= PROBLEM DESCRIPTION =
Write out every entry again, swapping "message" for "comment" and keeping everything else unchanged. Leave the pictures out.

= INPUT ROWS =

====

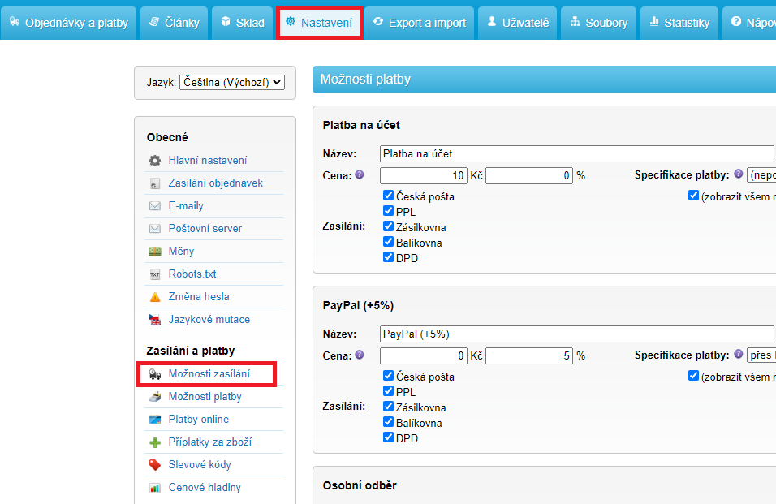Open the Export a import tab
The width and height of the screenshot is (776, 504).
[420, 23]
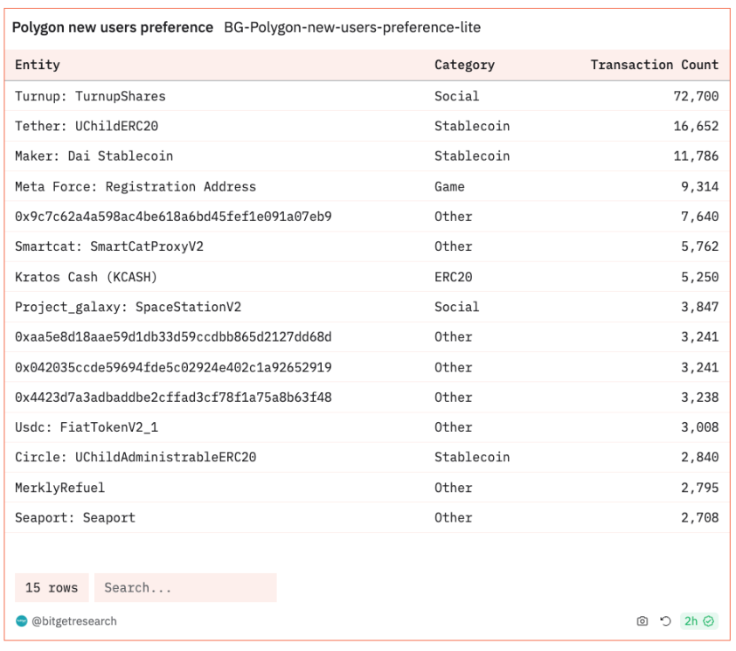Click the green checkmark status icon
This screenshot has height=651, width=736.
[708, 621]
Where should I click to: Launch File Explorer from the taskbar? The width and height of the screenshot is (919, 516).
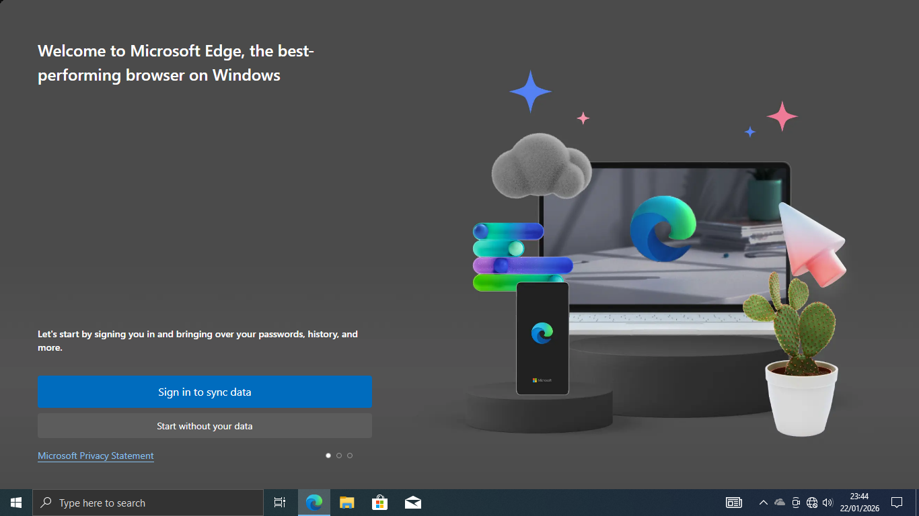point(347,503)
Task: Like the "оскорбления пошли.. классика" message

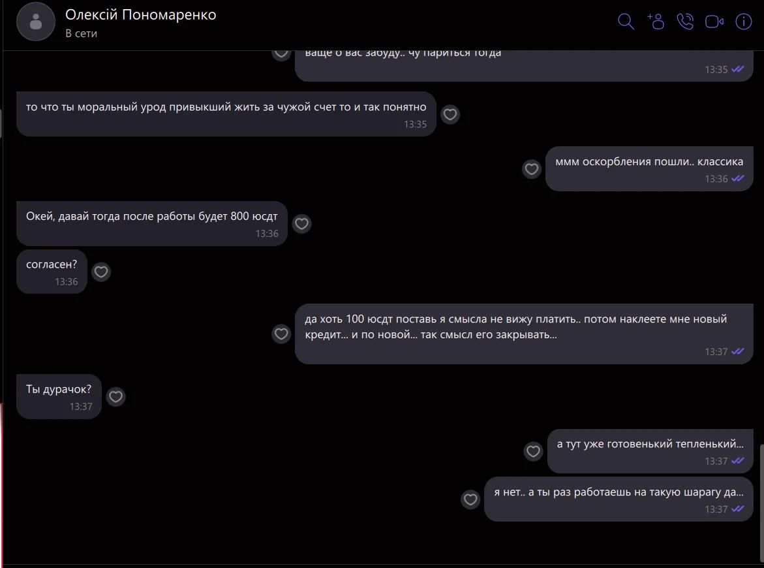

====

= THE OUTPUT =
Open the Export a import tab
The width and height of the screenshot is (776, 504).
[420, 23]
Click the green checkmark status icon
This screenshot has height=651, width=736.
[708, 621]
Where should I click to: Launch File Explorer from the taskbar? The width and height of the screenshot is (919, 516).
point(347,503)
Task: Like the "оскорбления пошли.. классика" comment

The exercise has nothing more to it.